The Underdog Province Catching Up With China’s Tech Boom

It’s Fuyao season as usual for the residents of Fuqing, a county-level city in China’s Fujian province. The infamous glass producer from the Obama-backed documentary American Factory is an indispensable presence in the city, which owes 3.4% of its GDP to glass production. The bigger chunk of Fuqing’s GDP is attributed to IT manufacturing, similar to the rest of the province. But as the number of urban factory workers in Fujian is dwindling, having fallen 22% between 2012 and 2016, the region is faced by the daunting challenge of repositioning itself on the industry specialization spectrum.

Labor shortages and rising costs are both a curse and a blessing for the Southeastern Chinese province known for its entrepreneurial population and a vibrant electronics industry. Fujian’s factories are going through a robotic revolution that mirrors the trends sweeping over the country as a whole. Keen to keep pace with times, most Chinese regions have arbitrarily put a leash on their GDP growth targets, emphasizing long-term goals over short term benefits. The zeitgeist now is the development of new industries and comprehensive infrastructure overhauls.

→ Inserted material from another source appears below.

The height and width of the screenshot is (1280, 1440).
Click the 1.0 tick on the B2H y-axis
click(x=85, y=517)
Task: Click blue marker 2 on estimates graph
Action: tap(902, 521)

In the first 10 months of 2018 alone, Fujian saw a 16-fold rise in the number of imported industrial robots, according to China Daily. Fuzhou, the provincial capital, is one of the cities that benefited the most from the reform and opening initiated by Deng Xiaoping in the late 1970s. However, as the years passed and cities like Beijing and Shenzhen sprung up as global hi-tech leaders, Fuzhou, with its roots in manufacturing, trailed behind. Luckily the Chinese leadership seems to be waking up to the problems faced by the region, a dynamic possibly prompted by President Xi’s past tenure as the province’s governor.

The two largest cities of the province, Fuzhou and Xiamen, have emerged as major foreign investment hubs. Since the launch of thePilot Free Trade Zone in April 2015, both localities reaped considerable benefits allowing them to import goods without paying customs duties. Positioned on the coast of the South China Sea, across a strait from Taiwan, Fujian is a perfect trade harbor. It was one of China’s first four Special Economic Zones designed to trade with the outside world. Fujian is also home to Xiamen University, one of China’s top schools. Not to mention the province is central to China’s global ambitions as part of the 21st Century Maritime Silk Road project. 

Another important factor that put the province on the map of China’s regions to watch for is “Digital Fujian”, an initiative instigated by Xi Jinping during his years as China’s Vice President. Fujian has essentially become the face of China 2.0, an embodiment of the vision for the new China with few heavy industrial zones, hi-tech ambitions, a clean environment and an attractive climate for foreign investments. 

Thanks to the special attention this coastal region has been receiving, Fujian now ranks 10th among China’s provinces in terms of GDP and considering the growth rate of 8.4% per year it could rise in the ranks in no time. Fujian is also China’s 6th most digitized region, home to a slew of successful companies like the local gaming titan NetDragon, popular image editing app Meitu, and even the recent coffee industry disruptor Luckin Coffee, all of whom are capitalizing on China’s mobile internet obsession. 

A year ago, the local government made an important step forward towards reinventing Fujian as a hi-tech province, announcing a new regional policy that promotes the adoption of blockchain technology among local tech start-ups. The policy is akin to similar measures implemented in better-known tech hubs like Shenzhen or Hangzhou. Other technologies that received government backing in the province were computer vision, AI, virtual reality, and edge computing. 

On the academic side, Fujian is launching a vast array of institutions aiming to nurture a new generation of highly-skilled professionals and supply the province with cutting-edge innovations. Some of the province’s key initiatives include the Haixi Research Institute of the Chinese Academy of Sciences, the Graphene Engineering and Industrial Research Institute of Xiamen University and the Digital China Research Institute. Additionally, the province seeks to launch research and development facilities dealing with areas such as the Internet of Things, big data, integrated circuits, artificial intelligence, new materials, new energy, and biomedicine.

Last year roughly 111 national and provincial science and technology research and development innovation platforms received a subsidy of 54.12 million yuan. There are currently 204 major laboratories operating on the provincial level in Fujian, including 10 national key laboratories that have won 197 various scientific and technological awards and authored a total of 1,602 patents, according to Xinhua. For years, Fujian has been an underdog in China’s tech frenzy, but it seems like the lucky province (character Fu, 福, means luck) has finally caught a tailwind pushing it forward.